Count the lines in the records below that contain the string "width", and reply with that number alone.

__EXTRACTED DATA__.
Begin

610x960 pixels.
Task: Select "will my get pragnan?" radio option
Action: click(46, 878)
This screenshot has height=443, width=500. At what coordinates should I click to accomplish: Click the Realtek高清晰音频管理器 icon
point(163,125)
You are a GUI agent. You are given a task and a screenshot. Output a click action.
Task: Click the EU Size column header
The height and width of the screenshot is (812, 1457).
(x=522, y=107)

End
Begin

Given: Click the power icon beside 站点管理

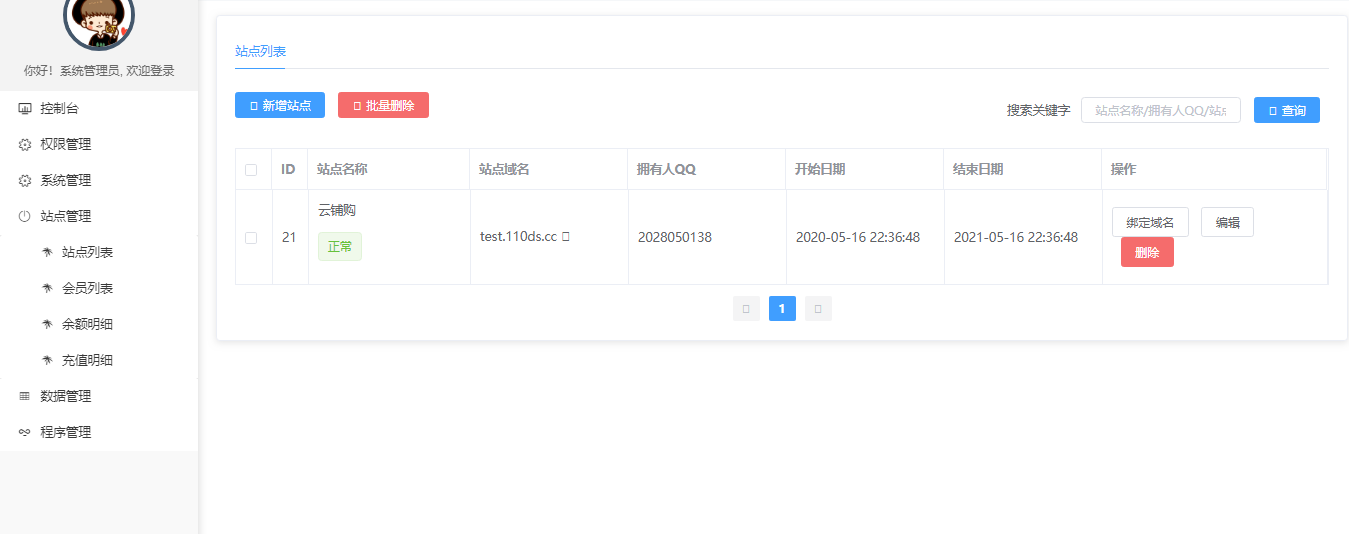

End
Begin

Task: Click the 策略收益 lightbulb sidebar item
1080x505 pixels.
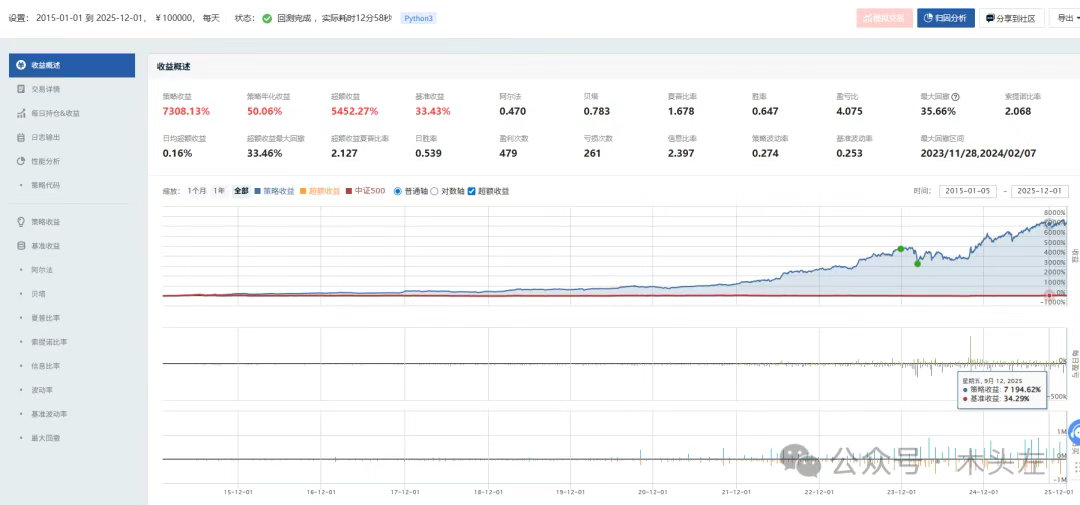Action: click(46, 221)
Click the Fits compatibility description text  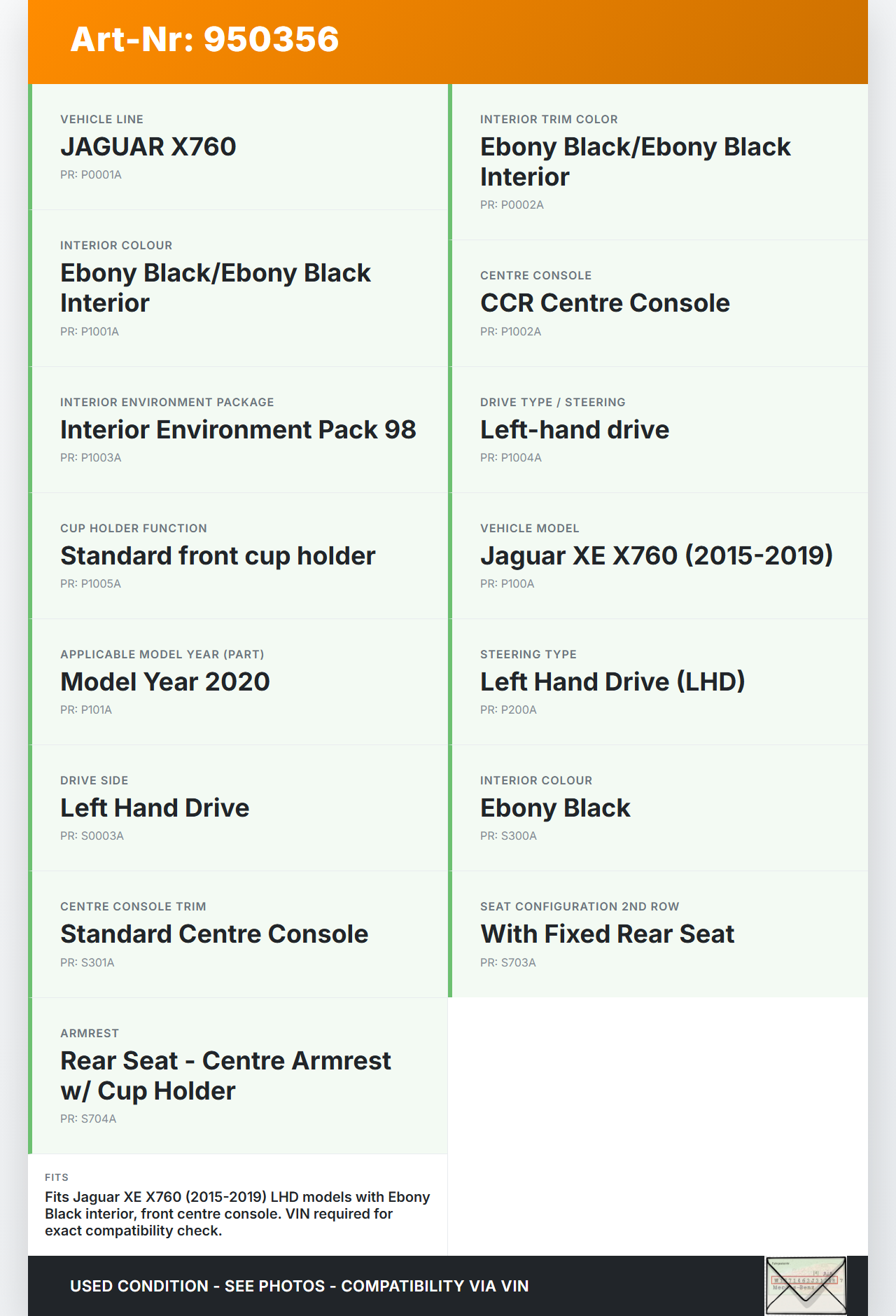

End

__EXPECTED ANSWER__. 2